* _本文_:
******************************

旅行の約2ヶ月前、2009年6月12月はイラン大統領選挙の日であった。現職のアハマディーネジャード大統領はイラン国民の間でも不人気とみられ、対立候補で改革派と目されたムーサヴィー候補が勝利するというのが大方の予想だった。
しかし、ふたを開けてみれば、現職アハマディーネジャード大統領の圧勝である。当局による不正な票操作さえ取り沙汰される中、選挙結果に怒った夥しい数の市民が繰り出して通りを埋め尽くし、シュプレヒコールを上げ始めた。
テレビのニュースや動画投稿サイト「YouTube」に流れる映像を、連日、信じられない思いで見つめた。道路の真ん中でバスが炎上し、路面には壊れた鉄柵や瓦礫が散乱している。映像の向こうには、僕が知っているテヘランの街並みとはかけ離れた、まるで内戦状態の国のような光景が広がっていた。そして、デモの参加者たちは、言論の自由が必ずしも保証されないこの国で、「マルグ・バル・ディクタトール!」(独裁者に死を!)と口々に叫んで道路を練り歩いている。
YouTubeには、生々しい、ショッキングな動画も次々と投稿されるようになった。治安部隊やバスィージと呼ばれる民兵が放った銃弾で命を落とした人たちの映像だ。中でもショッキングだったのは、ネダー・アーガーソルターンという女性を写した動画だった。

******************************

* _提供資料_:

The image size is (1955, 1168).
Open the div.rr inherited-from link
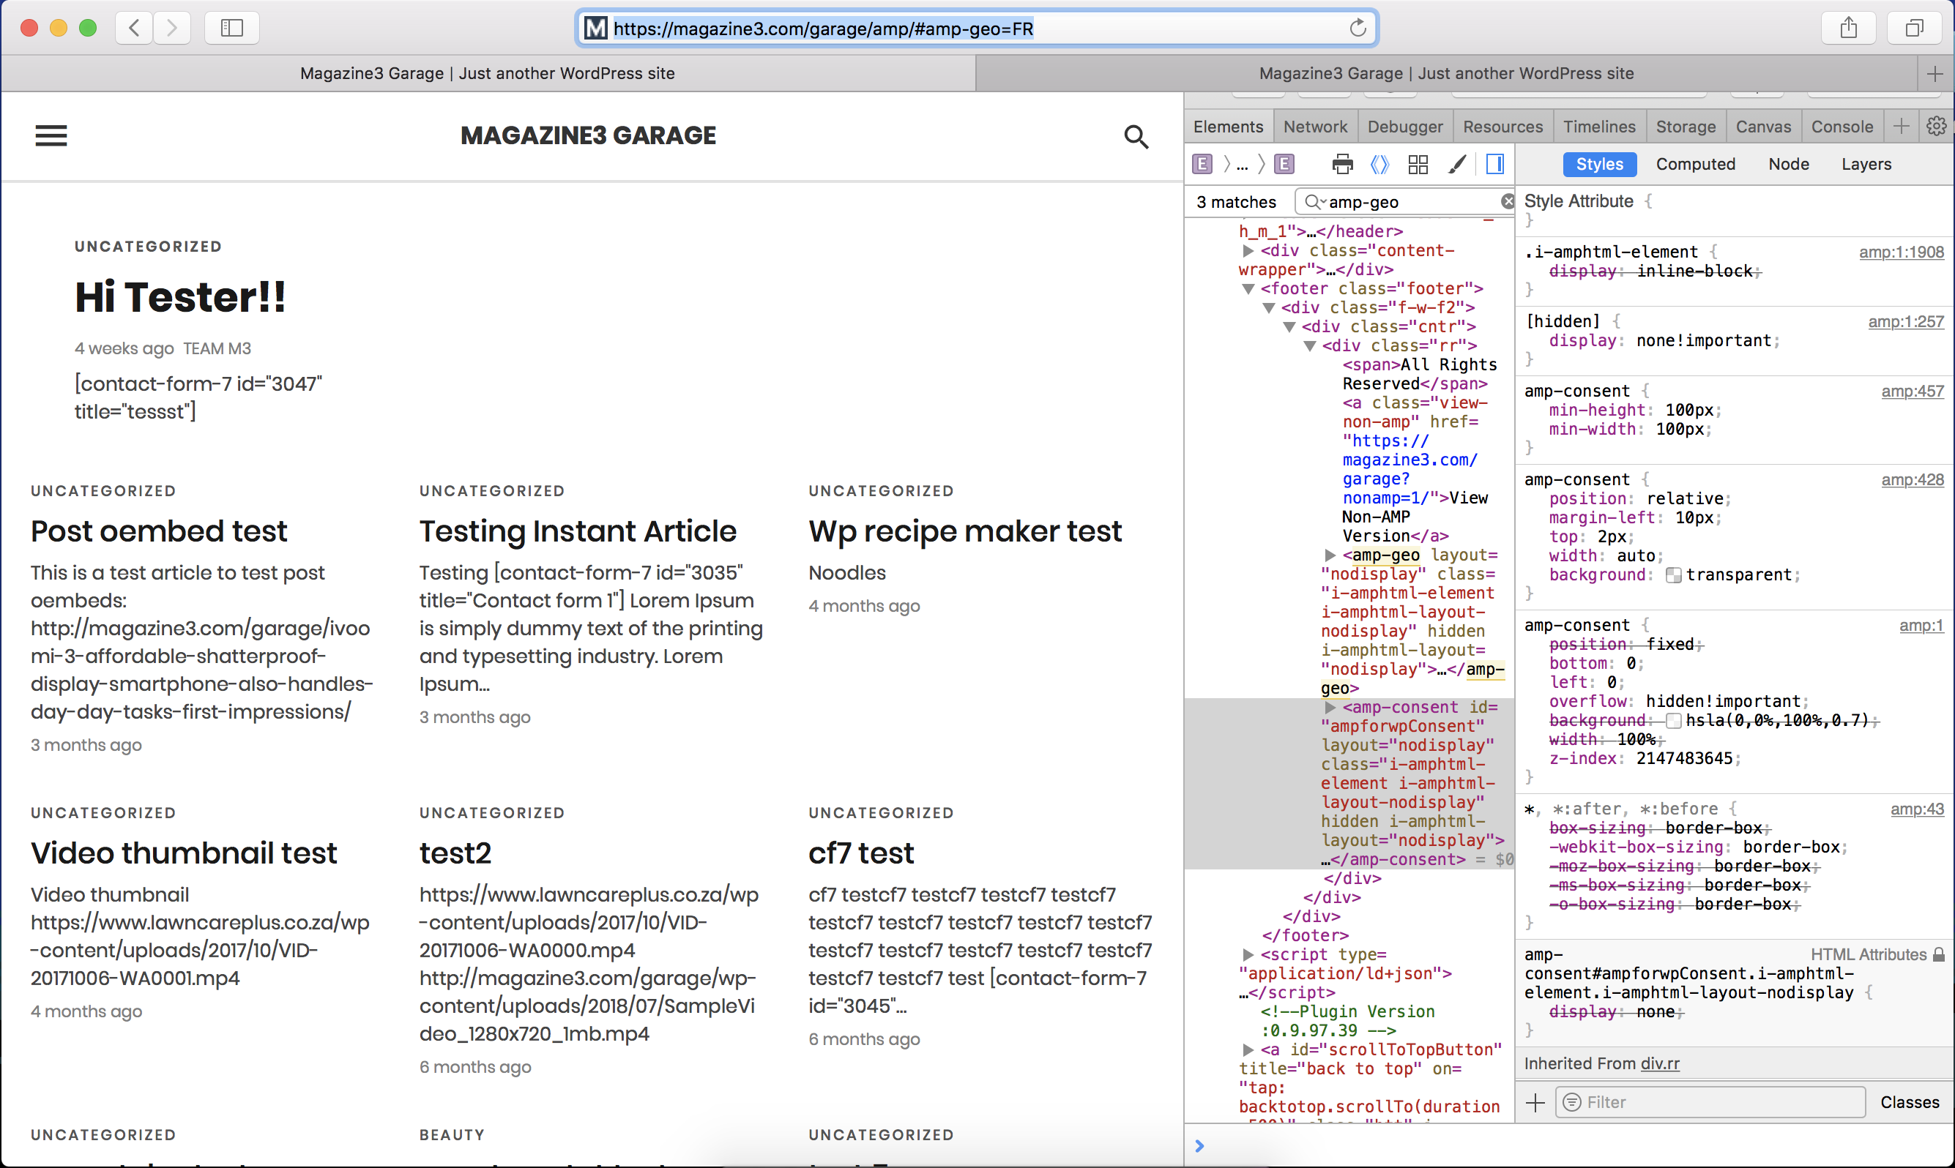click(1660, 1063)
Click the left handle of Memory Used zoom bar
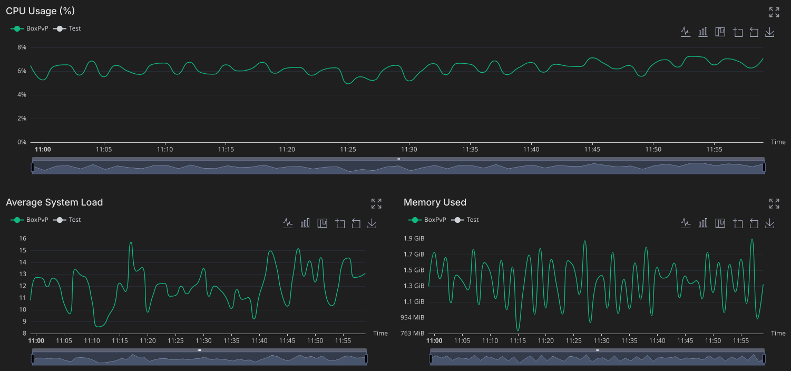 click(431, 357)

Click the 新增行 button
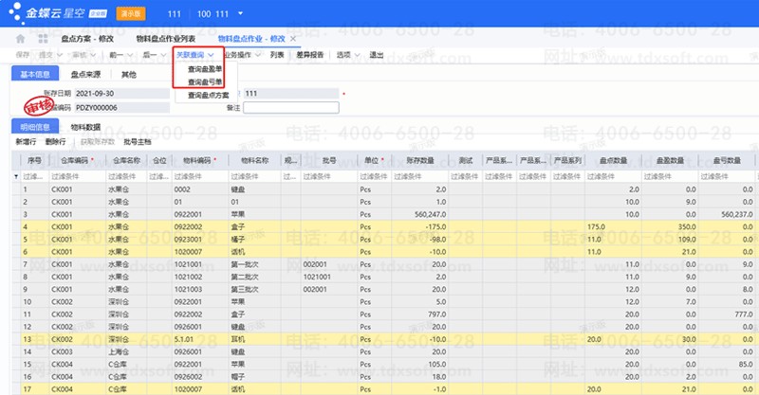click(x=28, y=141)
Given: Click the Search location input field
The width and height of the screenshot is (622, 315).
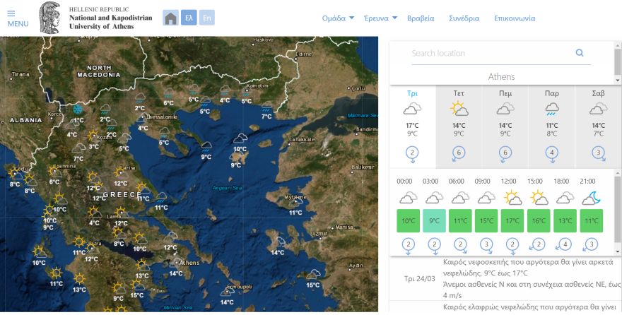Looking at the screenshot, I should click(491, 53).
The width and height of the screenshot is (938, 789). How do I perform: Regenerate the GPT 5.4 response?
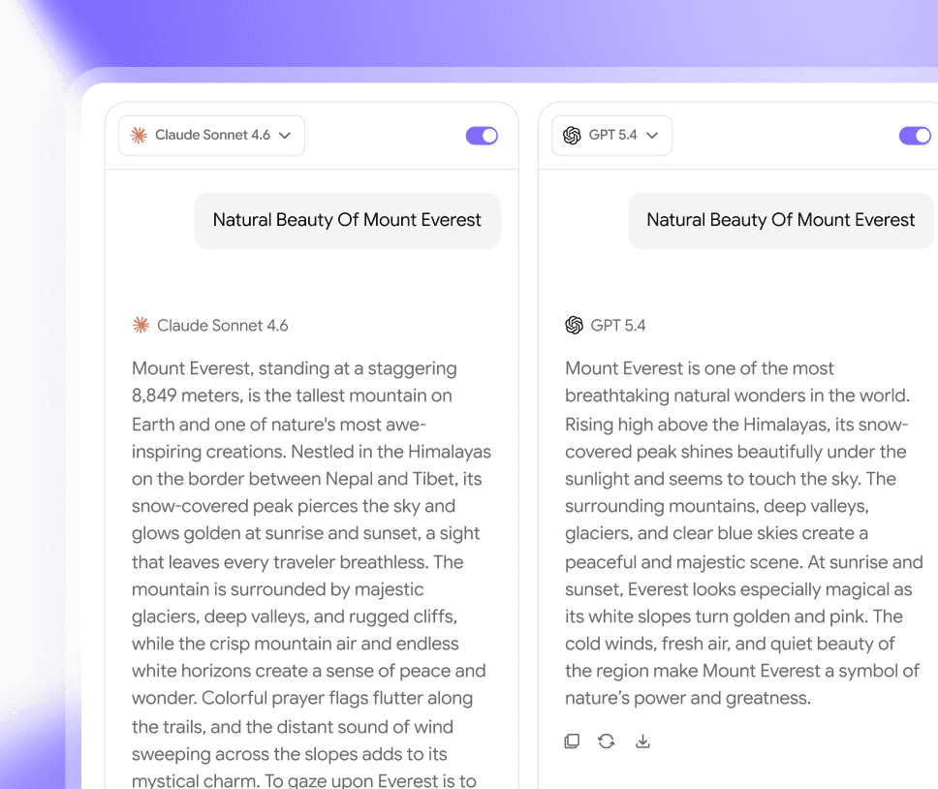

******************************

* _設問_:
1. 本文のうち「テレビのニュースや動画投稿サ」から始まり「叫んで道路を練り歩いている。」で終わる部分を、一字一句変えずに書き写してください。
2. リストの中で「Click the 新增行 button」を含む行から始まりリストの最後の行で終わる範囲を、両端の行も含めてそのまま書き出してください。画像は答えに入れないでください。
このリストは本文とは関係がありません。

* _解答例_:
1.
テレビのニュースや動画投稿サイト「YouTube」に流れる映像を、連日、信じられない思いで見つめた。道路の真ん中でバスが炎上し、路面には壊れた鉄柵や瓦礫が散乱している。映像の向こうには、僕が知っているテヘランの街並みとはかけ離れた、まるで内戦状態の国のような光景が広がっていた。そして、デモの参加者たちは、言論の自由が必ずしも保証されないこの国で、「マルグ・バル・ディクタトール!」(独裁者に死を!)と口々に叫んで道路を練り歩いている。

2.
Click the 新增行 button
click(x=28, y=141)
Given: Click the Search location input field
The width and height of the screenshot is (622, 315).
Looking at the screenshot, I should click(491, 53).
The width and height of the screenshot is (938, 789). How do I perform: Regenerate the GPT 5.4 response?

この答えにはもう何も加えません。